Brad Pitt Says He Spent Years With 'Low-Grade Depression'

The 58-year-old actor opens up in a new interview with 'GQ'.

Brad Pitt is embracing life. The 58-year-old actor opens up in a new interview with GQ about everything from recently quitting cigarettes, to discovering things about himself throughout the years, including that he feels he "spent years with a low-grade depression."

“I always felt very alone in my life,” Pitt shares. “Alone growing up as a kid, alone even out here [in Los Angeles], and it’s really not till recently that I have had a greater embrace of my friends and family. What’s that line, it was either Rilke or Einstein, believe it or not, but it was something about when you can walk with the paradox, when you carry real pain and real joy simultaneously, this is maturity, this is growth."

Pitt goes on to describe some things that bring him joy -- and how those feelings of happiness didn't come until more recently.
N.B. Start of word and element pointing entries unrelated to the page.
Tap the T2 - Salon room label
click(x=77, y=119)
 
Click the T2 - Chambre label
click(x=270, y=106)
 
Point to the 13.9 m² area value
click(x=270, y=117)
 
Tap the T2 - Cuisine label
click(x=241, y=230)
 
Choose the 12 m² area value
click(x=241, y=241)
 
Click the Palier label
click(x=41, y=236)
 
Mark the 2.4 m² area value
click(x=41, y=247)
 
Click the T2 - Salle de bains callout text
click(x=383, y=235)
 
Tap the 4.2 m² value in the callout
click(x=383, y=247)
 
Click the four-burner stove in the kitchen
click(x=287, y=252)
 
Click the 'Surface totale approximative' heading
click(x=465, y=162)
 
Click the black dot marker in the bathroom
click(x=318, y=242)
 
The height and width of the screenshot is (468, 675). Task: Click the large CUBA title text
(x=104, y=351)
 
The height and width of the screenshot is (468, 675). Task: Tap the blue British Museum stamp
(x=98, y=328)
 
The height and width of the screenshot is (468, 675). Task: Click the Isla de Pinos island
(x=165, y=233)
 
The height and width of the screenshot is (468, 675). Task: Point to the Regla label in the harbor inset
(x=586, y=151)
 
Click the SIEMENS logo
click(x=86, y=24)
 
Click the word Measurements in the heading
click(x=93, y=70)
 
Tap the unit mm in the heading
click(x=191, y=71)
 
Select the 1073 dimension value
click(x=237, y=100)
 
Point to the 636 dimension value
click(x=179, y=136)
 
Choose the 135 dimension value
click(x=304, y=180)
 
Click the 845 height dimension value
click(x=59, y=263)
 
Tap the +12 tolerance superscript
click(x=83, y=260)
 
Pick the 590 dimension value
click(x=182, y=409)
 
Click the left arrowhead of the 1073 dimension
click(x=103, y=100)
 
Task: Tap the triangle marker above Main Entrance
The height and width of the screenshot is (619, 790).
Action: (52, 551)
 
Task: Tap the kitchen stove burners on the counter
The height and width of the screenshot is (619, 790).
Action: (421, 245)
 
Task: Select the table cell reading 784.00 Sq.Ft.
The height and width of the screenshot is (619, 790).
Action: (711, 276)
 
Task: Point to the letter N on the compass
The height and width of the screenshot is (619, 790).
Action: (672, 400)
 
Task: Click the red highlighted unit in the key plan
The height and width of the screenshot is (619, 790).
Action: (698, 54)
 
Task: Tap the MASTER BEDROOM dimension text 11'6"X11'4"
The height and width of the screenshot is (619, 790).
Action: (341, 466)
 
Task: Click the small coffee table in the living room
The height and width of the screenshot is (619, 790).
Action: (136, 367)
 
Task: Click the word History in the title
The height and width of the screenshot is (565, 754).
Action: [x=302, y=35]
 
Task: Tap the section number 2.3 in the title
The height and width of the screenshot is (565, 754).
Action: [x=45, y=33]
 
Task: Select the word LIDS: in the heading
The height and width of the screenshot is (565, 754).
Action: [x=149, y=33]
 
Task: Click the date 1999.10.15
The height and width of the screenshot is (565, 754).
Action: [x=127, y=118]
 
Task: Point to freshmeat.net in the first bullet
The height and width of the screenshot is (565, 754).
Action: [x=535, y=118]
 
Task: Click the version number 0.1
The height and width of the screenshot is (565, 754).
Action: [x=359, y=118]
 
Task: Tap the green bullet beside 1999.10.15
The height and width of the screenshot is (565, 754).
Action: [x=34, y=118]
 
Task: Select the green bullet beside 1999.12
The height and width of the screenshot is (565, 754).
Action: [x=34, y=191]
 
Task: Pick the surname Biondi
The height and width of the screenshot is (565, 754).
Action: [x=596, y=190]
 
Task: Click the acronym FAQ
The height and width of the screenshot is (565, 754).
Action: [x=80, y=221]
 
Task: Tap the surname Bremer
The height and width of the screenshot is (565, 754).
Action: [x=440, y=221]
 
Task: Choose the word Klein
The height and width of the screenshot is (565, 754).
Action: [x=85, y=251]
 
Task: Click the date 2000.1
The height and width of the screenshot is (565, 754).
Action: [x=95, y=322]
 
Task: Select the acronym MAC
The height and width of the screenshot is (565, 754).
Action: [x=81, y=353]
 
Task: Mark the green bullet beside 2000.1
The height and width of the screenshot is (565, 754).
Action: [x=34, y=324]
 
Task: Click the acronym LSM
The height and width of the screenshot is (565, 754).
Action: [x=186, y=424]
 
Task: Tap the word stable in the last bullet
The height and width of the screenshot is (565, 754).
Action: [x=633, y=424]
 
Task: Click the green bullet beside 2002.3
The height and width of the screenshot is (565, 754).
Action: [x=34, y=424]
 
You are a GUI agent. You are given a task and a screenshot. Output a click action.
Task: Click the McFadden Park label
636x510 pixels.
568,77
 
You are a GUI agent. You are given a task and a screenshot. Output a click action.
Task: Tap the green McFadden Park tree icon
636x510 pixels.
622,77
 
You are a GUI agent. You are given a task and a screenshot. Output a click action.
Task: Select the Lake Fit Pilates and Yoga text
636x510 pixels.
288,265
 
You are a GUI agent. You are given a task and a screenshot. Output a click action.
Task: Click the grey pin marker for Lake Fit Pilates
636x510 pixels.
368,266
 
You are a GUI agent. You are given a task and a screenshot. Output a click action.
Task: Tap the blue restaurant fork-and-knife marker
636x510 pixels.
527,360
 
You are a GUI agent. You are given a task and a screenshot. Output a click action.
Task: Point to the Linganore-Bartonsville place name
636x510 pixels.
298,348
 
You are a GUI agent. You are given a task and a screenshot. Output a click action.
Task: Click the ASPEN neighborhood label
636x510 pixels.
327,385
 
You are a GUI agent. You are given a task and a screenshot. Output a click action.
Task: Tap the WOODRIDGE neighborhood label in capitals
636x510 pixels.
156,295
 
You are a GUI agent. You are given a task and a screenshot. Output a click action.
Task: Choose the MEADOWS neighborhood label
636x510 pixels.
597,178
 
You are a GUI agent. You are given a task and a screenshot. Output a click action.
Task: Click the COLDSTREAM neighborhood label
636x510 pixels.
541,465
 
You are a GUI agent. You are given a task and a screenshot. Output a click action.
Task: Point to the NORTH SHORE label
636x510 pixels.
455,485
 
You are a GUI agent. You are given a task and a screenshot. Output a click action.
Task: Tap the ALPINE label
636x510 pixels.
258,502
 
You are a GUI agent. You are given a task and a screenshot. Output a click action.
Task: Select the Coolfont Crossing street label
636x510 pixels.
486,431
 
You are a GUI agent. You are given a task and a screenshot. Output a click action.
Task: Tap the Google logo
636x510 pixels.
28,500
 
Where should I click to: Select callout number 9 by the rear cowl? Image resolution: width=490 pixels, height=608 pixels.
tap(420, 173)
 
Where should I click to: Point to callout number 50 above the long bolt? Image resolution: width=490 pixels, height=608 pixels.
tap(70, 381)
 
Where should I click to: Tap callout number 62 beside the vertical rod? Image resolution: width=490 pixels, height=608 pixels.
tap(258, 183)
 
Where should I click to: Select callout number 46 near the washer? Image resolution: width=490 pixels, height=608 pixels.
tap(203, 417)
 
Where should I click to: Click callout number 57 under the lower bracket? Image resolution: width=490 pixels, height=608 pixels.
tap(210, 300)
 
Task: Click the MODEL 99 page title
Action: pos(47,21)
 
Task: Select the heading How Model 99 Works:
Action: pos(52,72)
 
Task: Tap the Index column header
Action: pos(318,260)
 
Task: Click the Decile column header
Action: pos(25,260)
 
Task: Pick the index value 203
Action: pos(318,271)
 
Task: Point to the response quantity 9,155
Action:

"Music fills me with so much joy," he says. "I think joy’s been a newer discovery, later in life. I was always moving with the currents, drifting in a way, and onto the next. I think I spent years with a low-grade depression, and it’s not until coming to terms with that, trying to embrace all sides of self—the beauty and the ugly—that I’ve been able to catch those moments of joy."

Elizaveta Porodina/GQ

Earlier in the interview, Pitt also explains that it took him time to find out who he really is. "Out here in California, there’s a lot of talk about ‘being your authentic self,'" he tells the magazine. "It would plague me, what does ‘authentic’ mean? [For me] it was getting to a place of acknowledging those deep scars that we carry."

With all this self-discovery, Pitt is focused on making the next chapter of his life a meaningful one. "I consider myself on my last leg,” he says, noting that he's thinking hard about how he wants to spend it. "This last semester or trimester. What is this section gonna be? And how do I wanna design that?

Pitt also made a major health change -- quitting cigarettes. "I don’t have that ability to do just one or two a day," he explains. "It’s not in my makeup. I’m all in. And I’m going to drive into the ground. I’ve lost my privileges."

Elizaveta Porodina/GQ

The Bullet Train star -- who got sober after his ex, Angelina Jolie, filed for divorce in 2016 and he spent over a year in Alcoholics Anonymous -- opens up about how lucky he felt to have such a strong support system during that period.

"I had a really cool men’s group here that was really private and selective, so it was safe,” he shares. "Because I’d seen things of other people who had been recorded while they were spilling their guts, and that’s just atrocious to me."